++++ Extracted material ++++

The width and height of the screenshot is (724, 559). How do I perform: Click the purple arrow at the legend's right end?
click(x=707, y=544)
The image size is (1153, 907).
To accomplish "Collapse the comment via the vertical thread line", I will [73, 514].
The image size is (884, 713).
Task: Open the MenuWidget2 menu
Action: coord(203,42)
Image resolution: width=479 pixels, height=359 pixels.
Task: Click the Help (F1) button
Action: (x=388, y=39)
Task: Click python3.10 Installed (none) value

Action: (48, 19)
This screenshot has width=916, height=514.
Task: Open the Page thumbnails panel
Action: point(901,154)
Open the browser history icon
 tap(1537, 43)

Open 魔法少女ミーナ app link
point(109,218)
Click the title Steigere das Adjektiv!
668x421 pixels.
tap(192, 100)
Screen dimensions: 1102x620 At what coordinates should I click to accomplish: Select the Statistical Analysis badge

++++

*Exercise prompt*
Retype each record exactly, leaving nothing out.

*Problem solution*
The width and height of the screenshot is (724, 559). How do I perform: Click the purple arrow at the legend's right end?
click(x=707, y=544)
The image size is (1153, 907).
To accomplish "Collapse the comment via the vertical thread line", I will [73, 514].
The image size is (884, 713).
Task: Open the MenuWidget2 menu
Action: coord(203,42)
Image resolution: width=479 pixels, height=359 pixels.
Task: Click the Help (F1) button
Action: (x=388, y=39)
Task: Click python3.10 Installed (none) value

Action: (48, 19)
This screenshot has width=916, height=514.
Task: Open the Page thumbnails panel
Action: point(901,154)
Open the browser history icon
 tap(1537, 43)

Open 魔法少女ミーナ app link
point(109,218)
Click the title Steigere das Adjektiv!
668x421 pixels.
tap(192, 100)
Screen dimensions: 1102x620 At what coordinates should I click to accomplish: Select the Statistical Analysis badge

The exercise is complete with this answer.